- [BRIEF] When you have gone through the entries below, state how many lines include the word "agent" and write nothing else.

Stored records:

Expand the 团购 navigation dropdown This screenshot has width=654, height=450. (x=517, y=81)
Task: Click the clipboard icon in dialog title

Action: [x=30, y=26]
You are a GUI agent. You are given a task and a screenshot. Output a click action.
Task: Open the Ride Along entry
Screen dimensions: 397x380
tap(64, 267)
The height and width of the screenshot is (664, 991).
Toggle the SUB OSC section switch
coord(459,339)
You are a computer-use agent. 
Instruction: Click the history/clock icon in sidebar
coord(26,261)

...

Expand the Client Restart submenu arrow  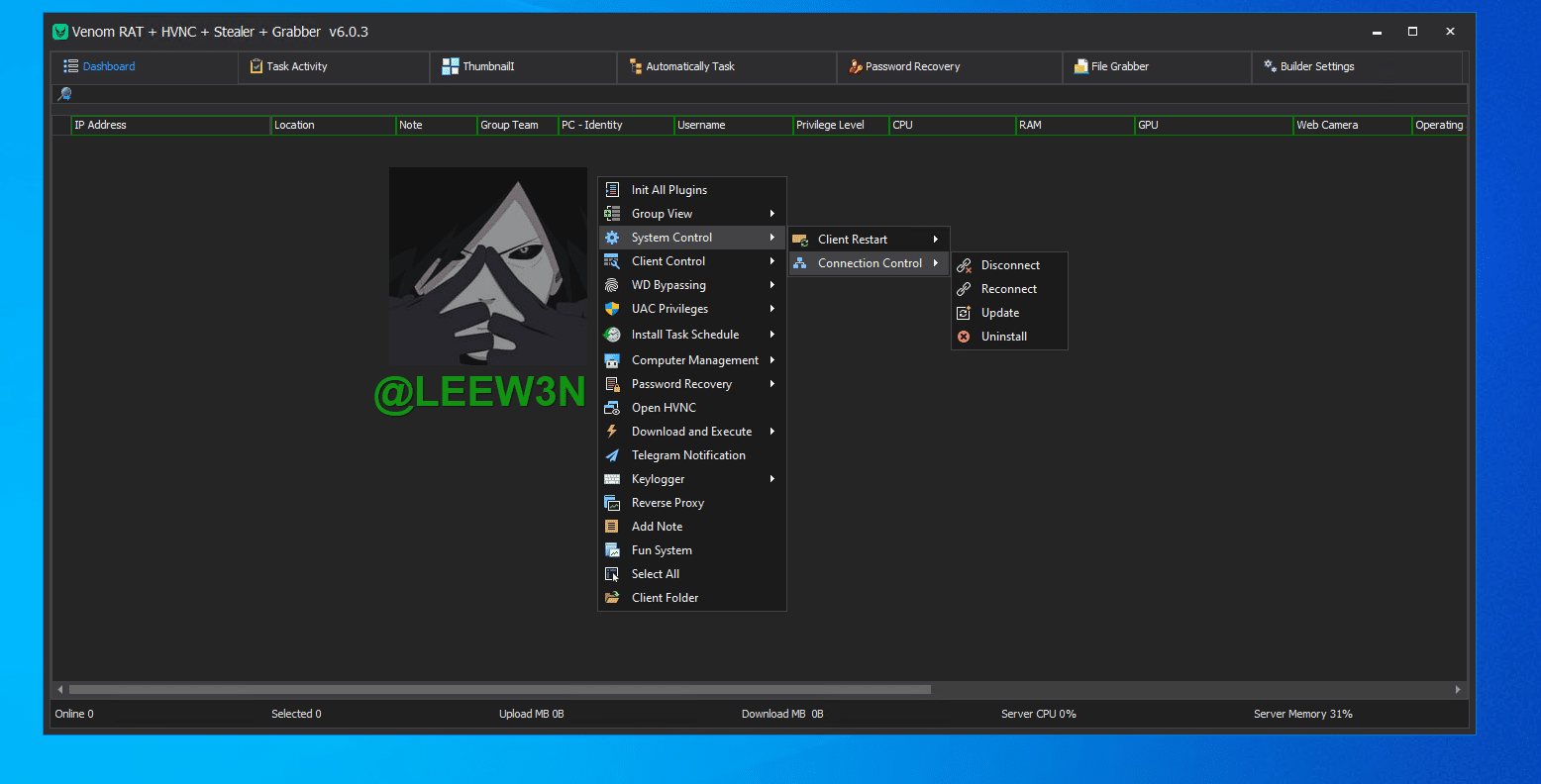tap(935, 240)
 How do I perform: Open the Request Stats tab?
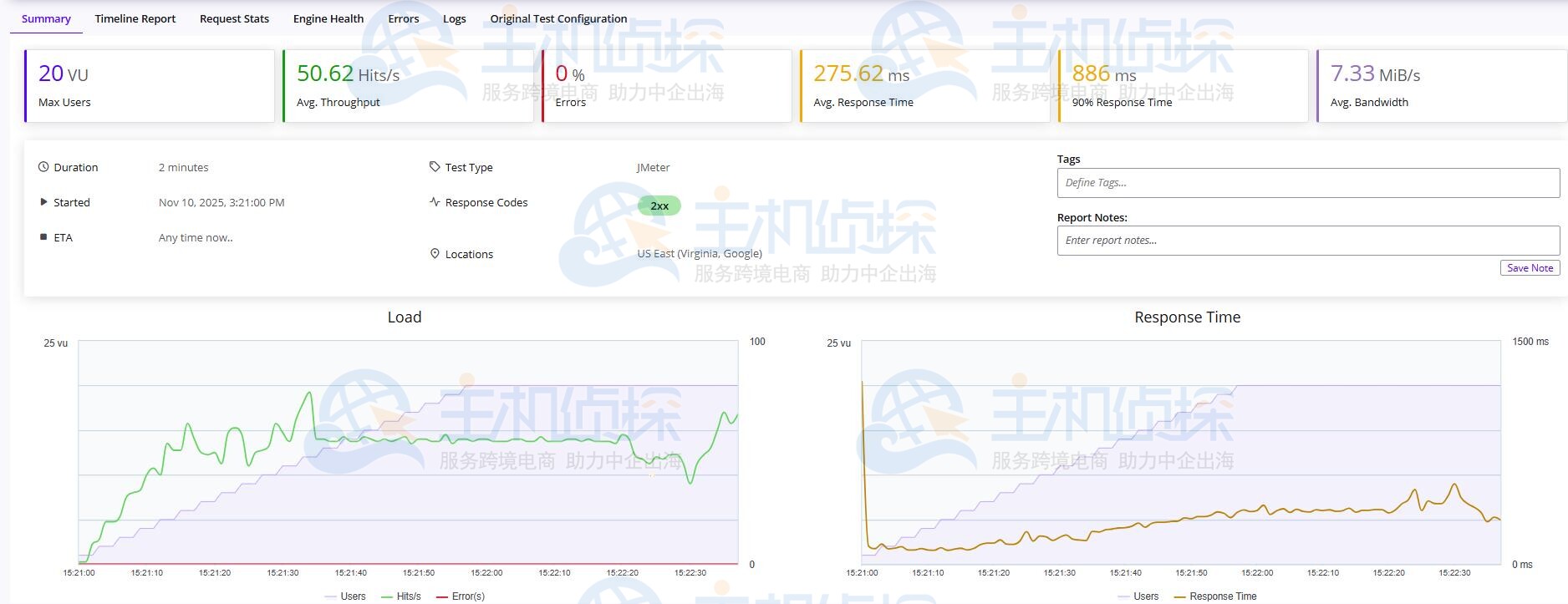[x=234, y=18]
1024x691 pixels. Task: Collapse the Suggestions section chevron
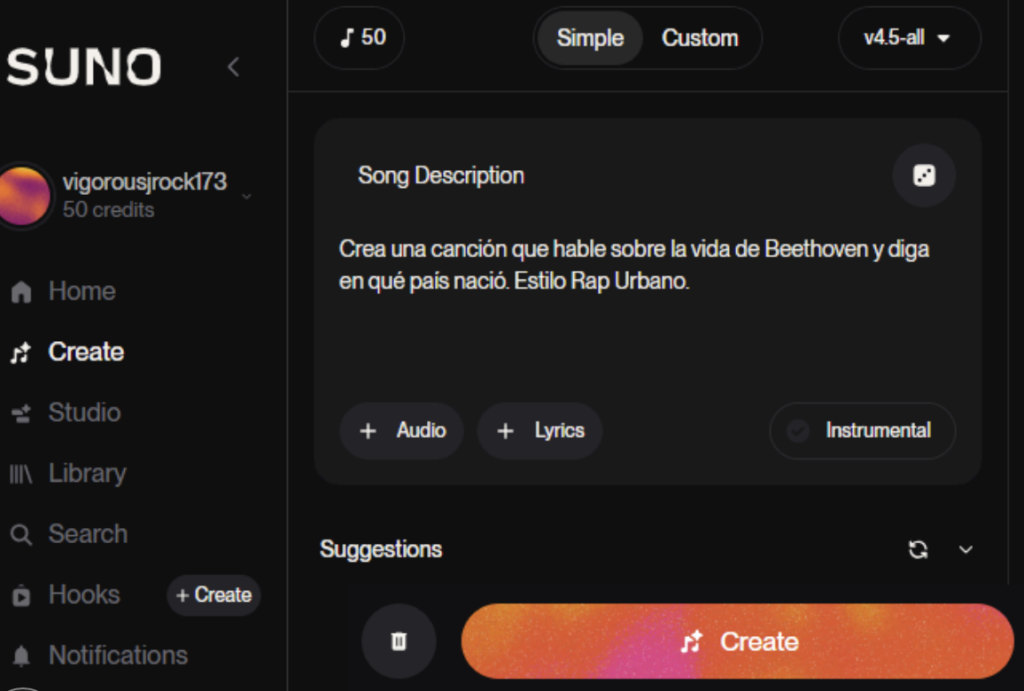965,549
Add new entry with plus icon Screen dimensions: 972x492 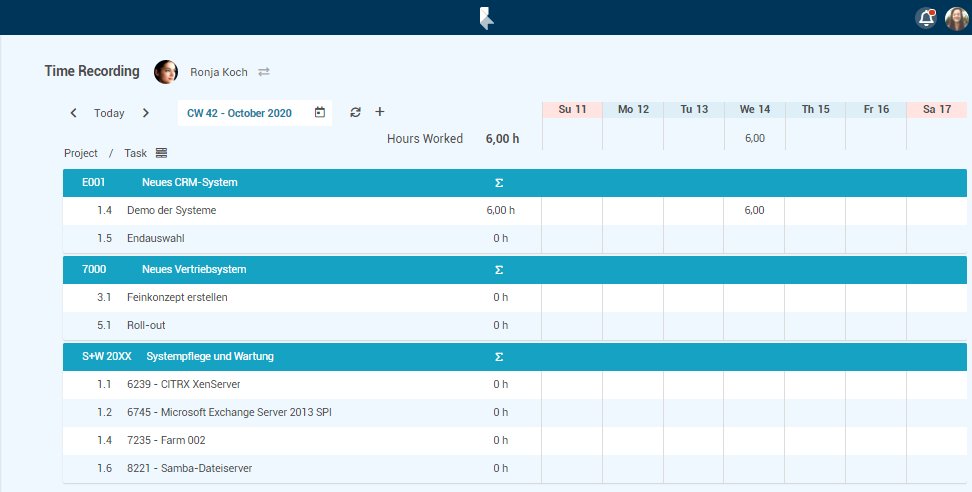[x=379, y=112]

- [PROBLEM SOLUTION] 2